Learning Outcomes Week 1

Understand that machine learning combines data with assumptions to make predictions

Understand that probability provides a calculus of uncertainty for us to deal with unknowns.

Understand the definition of entropy

Understand that the KL-divergence is an asymmetric measure of similarity between probability distributions

Understand sample based approximations

Be able to prove that maximum likelihood solution is approximately minimizing the KL-divergence

Be able to derive an error function from the likelihood of a single data point.

  • Independence of data points (data is i.i.d.)
  • Logarithm is monotonic
  • In optimization, by convention, we minimize so take negative.

Learning Outcomes Week 2

Consolidate understanding of stages of a basic probabilistic machine learning:

  • Write down model.
  • Make an assumption about the errors.
  • Use combination of mathematical model and error assumptions to write down a likelihood
  • Maximize the likelihood with respect to the parameters of the model
  • Use the resulting model to make predictions.

Understand the principles of using gradient methods to find a fixed point equation to maximize a likelihoood.

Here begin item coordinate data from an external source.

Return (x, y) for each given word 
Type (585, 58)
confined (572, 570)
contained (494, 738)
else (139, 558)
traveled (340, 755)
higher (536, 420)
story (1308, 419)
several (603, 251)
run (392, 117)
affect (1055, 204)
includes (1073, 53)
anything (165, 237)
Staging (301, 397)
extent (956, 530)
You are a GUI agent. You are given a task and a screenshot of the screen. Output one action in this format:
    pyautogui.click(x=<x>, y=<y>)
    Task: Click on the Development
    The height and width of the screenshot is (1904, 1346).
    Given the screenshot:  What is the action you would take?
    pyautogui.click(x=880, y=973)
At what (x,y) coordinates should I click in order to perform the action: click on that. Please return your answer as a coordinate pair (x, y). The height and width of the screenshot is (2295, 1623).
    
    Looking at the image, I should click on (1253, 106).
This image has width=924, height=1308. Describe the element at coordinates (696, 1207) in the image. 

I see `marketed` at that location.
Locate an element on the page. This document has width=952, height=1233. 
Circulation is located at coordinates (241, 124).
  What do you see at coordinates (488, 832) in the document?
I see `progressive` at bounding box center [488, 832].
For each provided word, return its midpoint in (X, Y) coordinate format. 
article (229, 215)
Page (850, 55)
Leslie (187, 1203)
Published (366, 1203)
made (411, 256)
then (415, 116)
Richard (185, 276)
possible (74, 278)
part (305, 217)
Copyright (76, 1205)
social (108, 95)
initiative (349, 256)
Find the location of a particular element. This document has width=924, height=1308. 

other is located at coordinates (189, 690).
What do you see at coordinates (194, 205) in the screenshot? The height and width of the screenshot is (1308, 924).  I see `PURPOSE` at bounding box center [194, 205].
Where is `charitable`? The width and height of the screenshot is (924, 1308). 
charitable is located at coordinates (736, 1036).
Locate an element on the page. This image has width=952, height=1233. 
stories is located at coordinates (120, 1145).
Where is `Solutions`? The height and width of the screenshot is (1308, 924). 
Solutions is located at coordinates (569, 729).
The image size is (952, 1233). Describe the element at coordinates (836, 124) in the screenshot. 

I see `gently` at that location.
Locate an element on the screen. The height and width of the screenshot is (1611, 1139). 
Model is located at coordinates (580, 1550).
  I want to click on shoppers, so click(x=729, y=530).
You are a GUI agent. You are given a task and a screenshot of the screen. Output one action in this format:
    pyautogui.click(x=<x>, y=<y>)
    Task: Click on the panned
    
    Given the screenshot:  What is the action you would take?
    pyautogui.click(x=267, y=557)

Understand the weakness of coordinate descent methods when parameters are correlated.

Understand the advantages of using multivariate calculus to maximize the likelihood in linear regression.

Understand how basis functions can be used to go from linear models to non-linear models.

Learning Outcomes Week 3

  • Understand the challenge of model selection.
  • Understand the difference between training set, test set and validation set.
  • Understand and be able to apply appropriately the following approaches to model validation:
    • hold out set,
    • leave one out cross validation,
    • k-fold cross validation.
  • Be able to identify the type of error that arises from bias and the type of error that arises from variance.
  • Be able to distinguish between different types of uncertainty: aleatoric and epistemic. Be able to give examples of each type.
  • Be able to derive Bayes rule’ from the product rule of probability.
  • Understand the meaning of the terms prior, posterior and marginal likelihood
    • Be able to identify these terms in Bayes’ rule.
    • Be able to describe what each of these terms represents (belief before observation, belief after observation, relationship between belief and observation, the model score.)
  • Understand how to derive the marginal likelihood from the likelihood and the prior.
  • Understand the difference between the frequentist approach and the Bayesian approach, i.e. that in the Bayesian approach parameters are treated as random variables
  • Be able to derive the maths to perform a simple Bayesian update on the offset parameter of a regression problem.

Learning Outcomes Week 5

  • Understand the principal of integrating parameters and how to use Bayes rule to do so.
  • Understand the role of the prior distribution.
  • In multivariate and univariate Gaussian examples, be able to combine the prior with the likelihood to form a posterior distribution..
  • Recognise the role of the marginal likelihood and know its form for Bayesian regression under Gaussian priors.
  • Be able to compute the expected output of the model and its covariance using the posterior distribution and the formula for the function.
  • Understand the effect of model averaging and its advantages when making predictions including:
    • Error bars
    • Regularized prediction (reduces variance)

Learning Outcomes Week 7

  • Understanding how the marginal likelihood in a Gaussian Bayesian regression model can be computed using properties of the multivariate Gaussian.
  • Understanding that Bayesian Regression Models put a joint Gaussian prior across the data.
  • Understanding that we can specify the covariance function of that prior directly.
  • Understanding that Gaussian process models generalize basis function models to allow infinite basis functions.